Copy every entry below, exactly and in full.

(Pixel coordinate grounding data)
========================

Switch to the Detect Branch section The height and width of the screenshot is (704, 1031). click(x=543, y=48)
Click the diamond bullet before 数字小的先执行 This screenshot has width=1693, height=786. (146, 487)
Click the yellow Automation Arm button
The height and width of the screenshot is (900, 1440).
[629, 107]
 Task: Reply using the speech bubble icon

========================

Answer box:
Switch to the Detect Branch section The height and width of the screenshot is (704, 1031). click(x=543, y=48)
Click the diamond bullet before 数字小的先执行 This screenshot has width=1693, height=786. (146, 487)
Click the yellow Automation Arm button
The height and width of the screenshot is (900, 1440).
[629, 107]
 Task: Reply using the speech bubble icon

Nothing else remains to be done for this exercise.